Log Pipelines — Trivia & Interesting Facts¶
Surprising, historical, and little-known facts about log pipelines.
Splunk's founders realized log data was the most underutilized data in IT¶
Rob Das, Michael Baum, and Erik Swan founded Splunk in 2003 based on the insight that organizations generated vast amounts of machine data in logs but had no good way to search or analyze it. The name "Splunk" was inspired by spelunking (cave exploration) — exploring the dark, unknown depths of machine data. Splunk went public in 2012 and was acquired by Cisco in 2023 for $28 billion.
The Elastic Stack (ELK) became the default log pipeline almost by accident¶
Elasticsearch (2010), Logstash (2009), and Kibana (2013) were three independent open-source projects that happened to work well together. Jordan Sissel created Logstash as a personal project for log shipping, and the community combined it with Elasticsearch for storage and Kibana for visualization.

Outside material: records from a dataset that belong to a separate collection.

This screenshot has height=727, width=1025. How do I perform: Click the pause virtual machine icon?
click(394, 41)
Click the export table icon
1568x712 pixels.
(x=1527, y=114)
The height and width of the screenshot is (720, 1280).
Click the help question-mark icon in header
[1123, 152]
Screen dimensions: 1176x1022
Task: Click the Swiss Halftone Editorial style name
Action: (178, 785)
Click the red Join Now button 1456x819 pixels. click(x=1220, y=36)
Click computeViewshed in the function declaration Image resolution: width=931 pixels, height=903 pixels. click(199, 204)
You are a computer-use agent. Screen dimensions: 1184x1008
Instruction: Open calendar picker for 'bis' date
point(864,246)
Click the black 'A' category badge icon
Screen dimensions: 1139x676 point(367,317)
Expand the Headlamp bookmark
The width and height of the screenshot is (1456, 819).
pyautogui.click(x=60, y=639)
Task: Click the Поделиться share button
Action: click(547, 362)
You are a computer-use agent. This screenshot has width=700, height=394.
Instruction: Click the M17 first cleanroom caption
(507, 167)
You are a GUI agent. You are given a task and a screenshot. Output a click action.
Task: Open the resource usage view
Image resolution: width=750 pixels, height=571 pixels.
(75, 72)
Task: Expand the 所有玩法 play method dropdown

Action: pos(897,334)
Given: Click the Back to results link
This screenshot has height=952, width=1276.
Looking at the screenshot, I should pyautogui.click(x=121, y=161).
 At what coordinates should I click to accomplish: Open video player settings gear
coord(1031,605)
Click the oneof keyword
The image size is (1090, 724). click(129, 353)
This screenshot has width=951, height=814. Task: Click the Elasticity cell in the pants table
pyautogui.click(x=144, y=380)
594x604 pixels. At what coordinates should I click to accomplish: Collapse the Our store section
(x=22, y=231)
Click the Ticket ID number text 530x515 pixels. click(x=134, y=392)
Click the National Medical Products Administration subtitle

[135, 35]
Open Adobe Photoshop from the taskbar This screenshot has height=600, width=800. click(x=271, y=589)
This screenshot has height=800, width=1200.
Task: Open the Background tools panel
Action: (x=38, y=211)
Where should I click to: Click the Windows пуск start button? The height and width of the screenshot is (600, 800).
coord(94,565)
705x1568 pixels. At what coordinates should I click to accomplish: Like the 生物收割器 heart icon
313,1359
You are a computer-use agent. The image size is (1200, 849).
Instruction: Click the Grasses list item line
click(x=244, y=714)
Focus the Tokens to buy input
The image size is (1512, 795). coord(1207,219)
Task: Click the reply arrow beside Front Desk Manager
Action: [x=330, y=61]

This organic combination became so popular that Elastic co. was built around the stack.
A single misconfigured log pipeline can cost more than the application it monitors¶
Cloud logging costs have become a major operational concern. Organizations routinely report Datadog, Splunk, or CloudWatch bills of $100,000-500,000 per month. In extreme cases, debug-level logging left enabled in production has generated bills exceeding the cost of the application's compute and storage combined. Log volume management is now a dedicated discipline.
Fluentd was created to unify 13 different log formats at Treasure Data¶
Sadayuki Furuhashi created Fluentd in 2011 while at Treasure Data because he was dealing with 13 different log formats from various data sources. Fluentd's plugin architecture — with over 900 community plugins — allowed it to parse, transform, and route virtually any log format. It was accepted as a CNCF graduated project in 2019.
Vector was built in Rust because existing log agents were too resource-hungry¶
Timber.io (later acquired by Datadog) built Vector as a high-performance log agent in Rust because existing agents like Logstash (JVM-based) consumed 500 MB+ of RAM just to forward logs. Vector achieves comparable throughput with 10-50 MB of RAM. The choice of Rust for observability tooling started a trend, with several other log pipeline components being rewritten in Rust.
Syslog is over 40 years old and still the backbone of enterprise logging¶
The syslog protocol was developed by Eric Allman in the early 1980s as part of Sendmail. It was not formally standardized until RFC 3164 (2001) and RFC 5424 (2009). Despite its age and significant limitations (no authentication, no encryption, lossy UDP transport, inconsistent timestamp formats), syslog remains the most widely used log transport protocol in enterprise infrastructure.
Log sampling can reduce costs by 90% with minimal observability loss¶
Organizations that implement intelligent log sampling — keeping 100% of error logs, 10% of warning logs, and 1% of info/debug logs — typically reduce their log storage costs by 80-90% while retaining the ability to detect and debug most issues. This approach, popularized by Honeycomb and other observability vendors, challenges the "store everything" assumption that drove log pipeline costs sky-high.
OpenTelemetry's log signal was the last of the three pillars to be standardized¶
OpenTelemetry standardized traces first (2020), then metrics (2021), and logs last (reaching stability in 2023). Logs were intentionally deprioritized because the ecosystem already had established log collection tools, while tracing and metrics lacked widely adopted open standards. When the OTel log specification finally stabilized, it focused on log correlation with traces rather than replacing existing log collection.
A log pipeline outage is often worse than an application outage¶
When a log pipeline goes down, teams lose visibility into all their systems simultaneously. Multiple organizations have reported incidents where a log pipeline failure caused a cascading operational crisis — engineers could not diagnose application issues because they had no logs. This has led to the practice of treating log infrastructure with the same SLO rigor as production applications.